Stated task
Copy the listing below word for word, starting at its first line and stopping after the line that contains "click(164, 234)".

Data rows
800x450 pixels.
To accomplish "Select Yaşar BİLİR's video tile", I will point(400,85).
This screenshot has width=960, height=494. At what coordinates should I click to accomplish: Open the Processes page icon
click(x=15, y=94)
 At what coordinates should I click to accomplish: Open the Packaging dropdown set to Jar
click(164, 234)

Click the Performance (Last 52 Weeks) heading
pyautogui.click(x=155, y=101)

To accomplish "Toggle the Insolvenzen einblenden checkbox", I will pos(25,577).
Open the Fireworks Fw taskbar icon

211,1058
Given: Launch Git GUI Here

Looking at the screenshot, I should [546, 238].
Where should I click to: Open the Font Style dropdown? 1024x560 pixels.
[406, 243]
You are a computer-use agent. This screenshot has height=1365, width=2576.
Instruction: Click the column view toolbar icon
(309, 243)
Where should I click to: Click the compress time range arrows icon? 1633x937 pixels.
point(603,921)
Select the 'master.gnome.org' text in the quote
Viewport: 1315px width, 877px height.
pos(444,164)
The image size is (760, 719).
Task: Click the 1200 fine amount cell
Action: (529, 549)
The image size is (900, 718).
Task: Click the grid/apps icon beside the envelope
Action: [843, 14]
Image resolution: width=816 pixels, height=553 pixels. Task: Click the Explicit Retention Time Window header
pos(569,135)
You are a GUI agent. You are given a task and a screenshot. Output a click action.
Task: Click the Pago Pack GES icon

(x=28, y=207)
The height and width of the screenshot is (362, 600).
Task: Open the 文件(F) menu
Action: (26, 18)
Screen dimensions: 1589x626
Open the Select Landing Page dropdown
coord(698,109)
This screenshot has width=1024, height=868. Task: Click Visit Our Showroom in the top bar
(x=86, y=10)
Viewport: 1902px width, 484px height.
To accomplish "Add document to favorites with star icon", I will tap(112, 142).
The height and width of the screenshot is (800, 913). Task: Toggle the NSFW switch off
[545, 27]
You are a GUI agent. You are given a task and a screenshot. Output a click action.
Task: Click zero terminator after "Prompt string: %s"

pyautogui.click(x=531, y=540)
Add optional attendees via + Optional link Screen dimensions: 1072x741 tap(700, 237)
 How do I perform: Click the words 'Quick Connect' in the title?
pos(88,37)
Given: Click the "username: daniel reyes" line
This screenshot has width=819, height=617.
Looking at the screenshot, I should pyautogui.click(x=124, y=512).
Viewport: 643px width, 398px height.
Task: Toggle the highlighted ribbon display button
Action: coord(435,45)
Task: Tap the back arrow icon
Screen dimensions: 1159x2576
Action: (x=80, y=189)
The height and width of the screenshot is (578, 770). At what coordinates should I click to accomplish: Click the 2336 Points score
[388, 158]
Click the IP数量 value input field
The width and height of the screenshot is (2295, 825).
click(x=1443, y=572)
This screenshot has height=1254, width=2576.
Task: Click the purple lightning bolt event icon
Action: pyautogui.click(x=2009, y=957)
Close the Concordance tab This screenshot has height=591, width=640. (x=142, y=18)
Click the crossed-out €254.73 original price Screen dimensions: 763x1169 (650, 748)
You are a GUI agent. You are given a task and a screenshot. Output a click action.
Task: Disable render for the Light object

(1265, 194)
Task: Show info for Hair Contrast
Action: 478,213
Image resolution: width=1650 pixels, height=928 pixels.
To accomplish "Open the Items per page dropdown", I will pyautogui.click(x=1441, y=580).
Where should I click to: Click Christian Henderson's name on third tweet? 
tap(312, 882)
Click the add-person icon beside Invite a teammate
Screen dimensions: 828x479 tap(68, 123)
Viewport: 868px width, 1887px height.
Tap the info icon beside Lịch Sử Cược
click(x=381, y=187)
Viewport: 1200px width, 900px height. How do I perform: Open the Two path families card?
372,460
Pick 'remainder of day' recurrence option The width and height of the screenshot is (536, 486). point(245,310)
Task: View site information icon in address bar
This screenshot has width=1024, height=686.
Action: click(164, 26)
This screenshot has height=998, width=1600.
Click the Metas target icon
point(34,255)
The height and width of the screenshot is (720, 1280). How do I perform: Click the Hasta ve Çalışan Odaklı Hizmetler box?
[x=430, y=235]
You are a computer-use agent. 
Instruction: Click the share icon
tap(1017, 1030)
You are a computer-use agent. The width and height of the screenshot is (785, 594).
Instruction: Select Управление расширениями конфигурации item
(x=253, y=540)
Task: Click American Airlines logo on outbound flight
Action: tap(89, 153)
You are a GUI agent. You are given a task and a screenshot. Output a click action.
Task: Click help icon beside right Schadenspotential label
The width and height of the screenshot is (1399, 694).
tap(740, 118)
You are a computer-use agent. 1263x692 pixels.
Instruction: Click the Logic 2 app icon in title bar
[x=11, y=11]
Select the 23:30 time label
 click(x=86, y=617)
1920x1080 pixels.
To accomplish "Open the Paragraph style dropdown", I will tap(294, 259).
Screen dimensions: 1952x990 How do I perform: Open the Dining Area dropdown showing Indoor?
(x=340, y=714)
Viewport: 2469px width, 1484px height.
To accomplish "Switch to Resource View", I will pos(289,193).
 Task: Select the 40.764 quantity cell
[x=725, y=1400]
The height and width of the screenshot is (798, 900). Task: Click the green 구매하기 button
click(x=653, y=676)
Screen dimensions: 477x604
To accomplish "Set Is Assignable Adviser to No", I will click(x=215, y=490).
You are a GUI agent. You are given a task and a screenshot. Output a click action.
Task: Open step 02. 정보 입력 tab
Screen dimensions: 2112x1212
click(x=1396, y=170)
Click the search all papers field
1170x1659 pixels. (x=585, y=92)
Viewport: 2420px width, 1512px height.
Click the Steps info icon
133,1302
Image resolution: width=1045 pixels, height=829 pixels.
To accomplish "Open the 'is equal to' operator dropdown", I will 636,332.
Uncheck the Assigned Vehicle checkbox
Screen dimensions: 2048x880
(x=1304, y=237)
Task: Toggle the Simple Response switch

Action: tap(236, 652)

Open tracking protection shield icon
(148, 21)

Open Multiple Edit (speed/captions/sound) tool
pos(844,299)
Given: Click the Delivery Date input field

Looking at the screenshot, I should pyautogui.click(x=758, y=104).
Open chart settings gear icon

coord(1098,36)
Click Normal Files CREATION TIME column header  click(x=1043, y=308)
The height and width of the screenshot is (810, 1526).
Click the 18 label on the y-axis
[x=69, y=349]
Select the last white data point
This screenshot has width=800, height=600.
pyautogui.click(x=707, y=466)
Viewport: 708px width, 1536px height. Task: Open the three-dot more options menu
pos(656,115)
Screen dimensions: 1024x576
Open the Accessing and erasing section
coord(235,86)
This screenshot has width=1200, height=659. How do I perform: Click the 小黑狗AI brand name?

Written reply
800x450 pixels.
To accomplish "Select Yaşar BİLİR's video tile", I will point(400,85).
This screenshot has width=960, height=494. At what coordinates should I click to accomplish: Open the Processes page icon
click(x=15, y=94)
 At what coordinates should I click to accomplish: Open the Packaging dropdown set to Jar
click(164, 234)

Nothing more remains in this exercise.